# copper bolus?



## ohiogoatgirl (Apr 18, 2020)

I'm getting two doe kids in a trade. I have sheep. I'm pretty confident that my feed will do fine for the goats the same as the sheep but I know I need to give them copper. I grew up with dairy goats so I'm experienced with them but we always fed them for milking and had out mineral. With mainly sheep it'll be much easier to just give the few goats copper. 

Ergo, I know of copper bolus but don't know that I know much..? My assumption was that its copper in a pill form. I'm busy with multiple projects at the moment and not in the brain space to properly research myself so wanted to ask those who have experience with it.

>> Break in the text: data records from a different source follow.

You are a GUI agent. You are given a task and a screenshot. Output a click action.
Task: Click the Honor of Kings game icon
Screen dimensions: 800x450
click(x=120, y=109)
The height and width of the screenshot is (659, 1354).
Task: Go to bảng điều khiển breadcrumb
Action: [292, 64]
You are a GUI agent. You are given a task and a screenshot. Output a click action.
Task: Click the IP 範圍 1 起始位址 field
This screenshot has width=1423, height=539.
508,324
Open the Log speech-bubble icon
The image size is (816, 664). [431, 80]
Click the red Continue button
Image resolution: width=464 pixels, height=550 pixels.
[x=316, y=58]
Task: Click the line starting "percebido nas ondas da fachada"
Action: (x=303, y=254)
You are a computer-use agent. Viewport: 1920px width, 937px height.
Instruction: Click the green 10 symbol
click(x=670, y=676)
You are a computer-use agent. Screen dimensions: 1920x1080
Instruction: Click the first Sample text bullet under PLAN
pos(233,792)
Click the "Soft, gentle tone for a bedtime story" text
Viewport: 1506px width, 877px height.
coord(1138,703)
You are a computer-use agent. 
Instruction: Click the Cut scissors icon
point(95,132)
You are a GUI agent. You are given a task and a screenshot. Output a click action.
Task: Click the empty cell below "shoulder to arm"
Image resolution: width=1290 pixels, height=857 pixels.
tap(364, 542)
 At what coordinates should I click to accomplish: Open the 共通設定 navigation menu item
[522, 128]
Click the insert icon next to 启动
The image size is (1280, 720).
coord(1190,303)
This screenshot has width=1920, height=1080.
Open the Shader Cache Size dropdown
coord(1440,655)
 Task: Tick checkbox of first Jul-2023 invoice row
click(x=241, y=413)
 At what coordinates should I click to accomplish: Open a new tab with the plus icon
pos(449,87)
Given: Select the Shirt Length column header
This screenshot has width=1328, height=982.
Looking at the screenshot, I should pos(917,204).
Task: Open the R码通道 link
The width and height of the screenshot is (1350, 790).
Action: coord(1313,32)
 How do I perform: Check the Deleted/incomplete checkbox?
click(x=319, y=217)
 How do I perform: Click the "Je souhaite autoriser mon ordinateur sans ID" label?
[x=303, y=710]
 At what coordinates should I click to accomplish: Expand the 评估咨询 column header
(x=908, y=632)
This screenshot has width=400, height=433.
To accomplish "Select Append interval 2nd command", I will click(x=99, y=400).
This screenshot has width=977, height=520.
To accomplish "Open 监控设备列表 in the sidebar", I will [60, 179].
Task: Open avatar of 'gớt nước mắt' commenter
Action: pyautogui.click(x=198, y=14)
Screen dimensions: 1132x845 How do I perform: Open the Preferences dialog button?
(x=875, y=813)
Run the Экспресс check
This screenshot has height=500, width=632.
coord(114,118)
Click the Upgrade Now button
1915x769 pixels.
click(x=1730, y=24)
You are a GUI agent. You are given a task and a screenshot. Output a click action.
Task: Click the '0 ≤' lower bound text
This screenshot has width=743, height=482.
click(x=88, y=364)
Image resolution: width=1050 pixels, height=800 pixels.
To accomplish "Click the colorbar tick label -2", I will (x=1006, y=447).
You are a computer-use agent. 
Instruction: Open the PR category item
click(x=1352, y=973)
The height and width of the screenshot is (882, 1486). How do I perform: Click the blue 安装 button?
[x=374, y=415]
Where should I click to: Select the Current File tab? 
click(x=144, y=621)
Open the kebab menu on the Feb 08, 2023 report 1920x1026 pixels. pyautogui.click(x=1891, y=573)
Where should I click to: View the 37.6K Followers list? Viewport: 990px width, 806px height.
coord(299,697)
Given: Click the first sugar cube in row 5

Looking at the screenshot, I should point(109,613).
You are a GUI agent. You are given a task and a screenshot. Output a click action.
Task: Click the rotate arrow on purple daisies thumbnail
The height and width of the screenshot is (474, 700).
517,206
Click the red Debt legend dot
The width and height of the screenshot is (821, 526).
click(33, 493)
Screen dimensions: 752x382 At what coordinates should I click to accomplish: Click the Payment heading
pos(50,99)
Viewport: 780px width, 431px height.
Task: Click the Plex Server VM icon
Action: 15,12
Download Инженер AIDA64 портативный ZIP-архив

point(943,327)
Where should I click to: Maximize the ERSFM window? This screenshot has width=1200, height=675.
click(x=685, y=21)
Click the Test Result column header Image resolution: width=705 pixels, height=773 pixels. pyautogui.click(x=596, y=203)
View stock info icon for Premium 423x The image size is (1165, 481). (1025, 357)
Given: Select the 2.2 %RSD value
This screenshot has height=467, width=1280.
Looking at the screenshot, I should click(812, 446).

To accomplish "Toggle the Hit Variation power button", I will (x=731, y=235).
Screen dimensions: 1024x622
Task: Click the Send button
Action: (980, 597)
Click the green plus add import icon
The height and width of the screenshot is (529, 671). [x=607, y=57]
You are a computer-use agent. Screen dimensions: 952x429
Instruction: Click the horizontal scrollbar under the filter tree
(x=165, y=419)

*Are there different kinds?
*How often do you have to give them?
*I've seen a pill gun for sheep/goats before, I'm thinking that'll be a must

Thanks!


----------



## animalmom (Apr 19, 2020)

Copper bolus is not a pill, like an aspirin is a pill.  Copper bolus is a gelatin capsule that has the copper filaments inside.  You NEED a bolus gun because the goat is not going to want to eat the capsule and you want the capsule to hit the stomach intact to get as much of the copper filaments in the stomach as possible.

In my opinion, it is easier to bolus a goat with two people...even with my wee Nigerians.  I can bolus the girls on the milking stand but not the boys.  It is do-able but the goats will put up a fight... just like you would if someone was trying to ram something half way down your throat.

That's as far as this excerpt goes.